改訂新版 世界大百科事典 「薬剤学」の意味・わかりやすい解説
薬剤学 (やくざいがく)
pharmaceutics
医薬品の製造・加工から患者への投与に至る広い範囲にわたる領域を扱う薬学の一分野。製剤学ともいう。ヒトや動物の病気の治療や予防に用いられる医薬品は有効成分がそのままの形で用いられることはまれで,使用に適した形にして用いられるのが普通である。この〈使用に適した形〉にすることを製剤加工といい,製剤加工したものを剤形と呼ぶ。その種類は,錠剤,注射剤,座剤,軟膏剤,チンキ剤,トローチ剤等,日本薬局方に規定されているものだけで27種類もある。さらに錠剤には,裸錠,糖衣錠,多層錠,有核錠,腸溶錠等がある。

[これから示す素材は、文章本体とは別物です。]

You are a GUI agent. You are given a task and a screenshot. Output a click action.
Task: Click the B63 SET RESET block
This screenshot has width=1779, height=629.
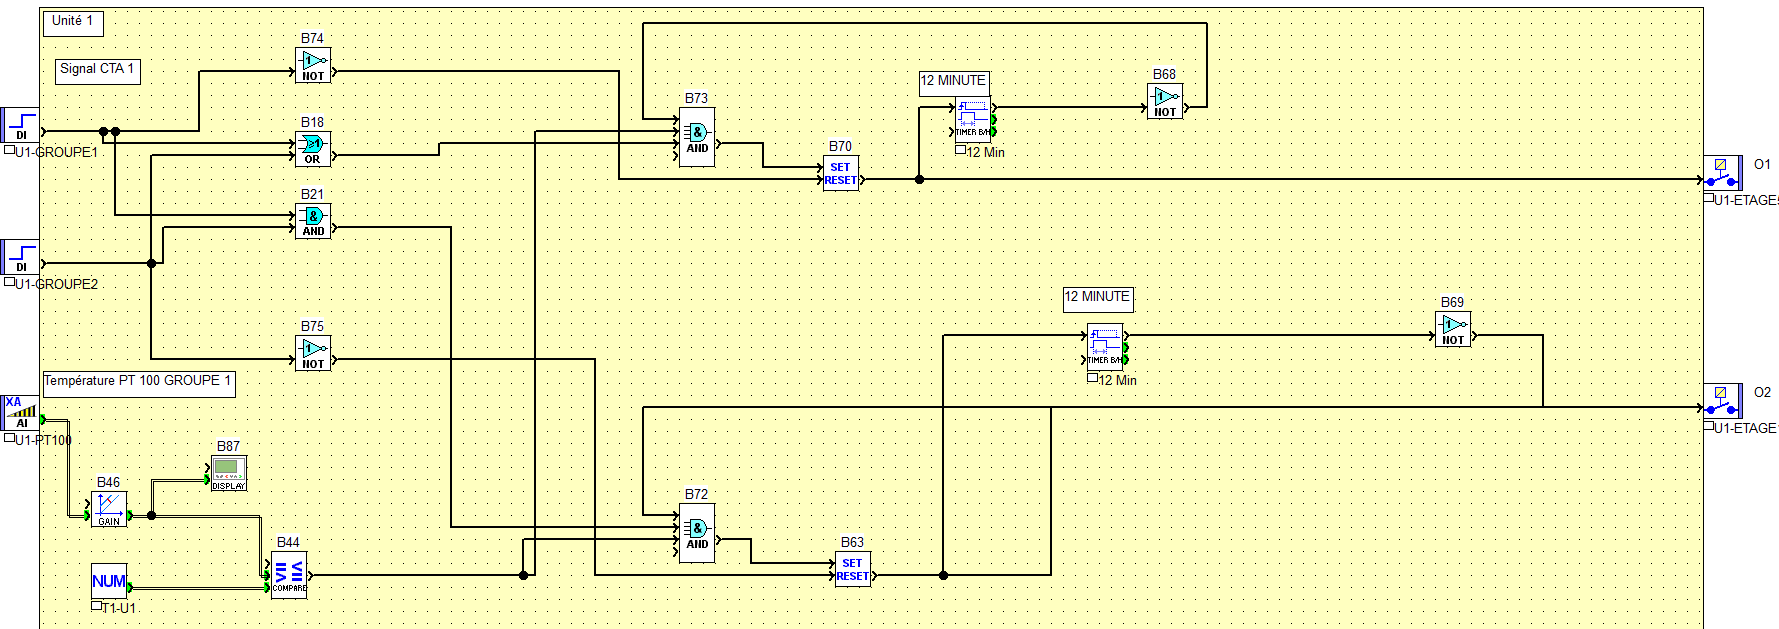852,569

このように実際の剤形はきわめて多様である。一方,医薬品は適正な管理のもとで正しく患者に与えられねばならない。薬剤学はこれら薬剤の製造・加工から実際に利用される過程での諸問題を扱う。
製剤加工
製剤加工の目的は〈取扱いやすさの向上〉と〈薬効と安全性の確保〉である。また製剤加工されたものの品質も保証されねばならない。たとえば注射薬を作るには薬を水に溶かさねばならないし,溶けたものが保存中に変質したりせず,安定でなければならない。水に溶けにくい薬については,これを溶かすくふう(たとえば溶解補助剤の添加)が必要だし,ときには医薬品を結晶とし,水に懸濁させて用いることもある。これらでき上がった注射液の安全性は,無菌であること,微細なごみなどが浮遊していないこと,発熱性物質が含まれていないことなどによって確保される。懸濁注射液については,懸濁している薬の結晶が保存中に大きくならないことも品質保証に必要である。
錠剤についていえば,錠剤のほうが粉薬(散剤)よりも服用に便利だし,取扱いもやさしい。しかし,服用された錠剤は消化管内で速やかに崩壊して医薬品を消化液中に溶出せねばならないし,医薬品は消化管から吸収されねば全身的な薬効は発現しないから,この点を考慮しなければならない。実際,原料医薬品の粉末の性質の違いや製剤加工操作のわずかな変更によって,薬効や副作用発現の程度が変化した例が数多く知られている。また錠剤に含有される医薬品は安定でなければいけないし,錠剤の硬さや崩壊性が保存中に変化してもいけない。またときには,注射剤と錠剤を比較して,投与法の違いが薬の効果にどのように影響するかを知らねばならない。これらのことを確実にするためには,溶解,滅菌,圧縮などの単位操作,固体の溶解現象,溶液や固体の変質機構,物質の生体膜透過機構などを知らなければならない。さらに,このように製剤加工された医薬品はきわめて多く市販され,それが種々の特性をもつゆえに,適正に管理し正しい医薬品情報のもとで患者に渡し,状況に応じて患者の服薬を指導しなければならない。このような多岐にわたる事柄を扱うために,薬剤学は次のように大別される。
薬剤学の諸分野
(1)物理薬剤学 物理化学を基礎にして剤形の性質を扱う。熱力学,量子化学,界面化学,レオロジー,化学反応速度論,移動現象論などを基礎にして,多成分系としての剤形を扱う。(2)生物薬剤学 薬の吸収,代謝,分布,排出の機構を通じて,薬の体内挙動と投与方法との関係を明らかにする。最近では,薬の目的に応じた投与方法の開発も行っている。(3)製剤工学 製剤加工をするための化学工学的単位操作(粉砕,圧縮,溶解,ろ過,滅菌など)を,薬効と安全性確保にどのように生かすかを扱う。製剤加工の工学的側面ともいえる。(4)調剤学 病院薬剤学ともいう。調剤,医薬品情報処理,医薬品評価,小規模製剤加工等を病院で行うための学問。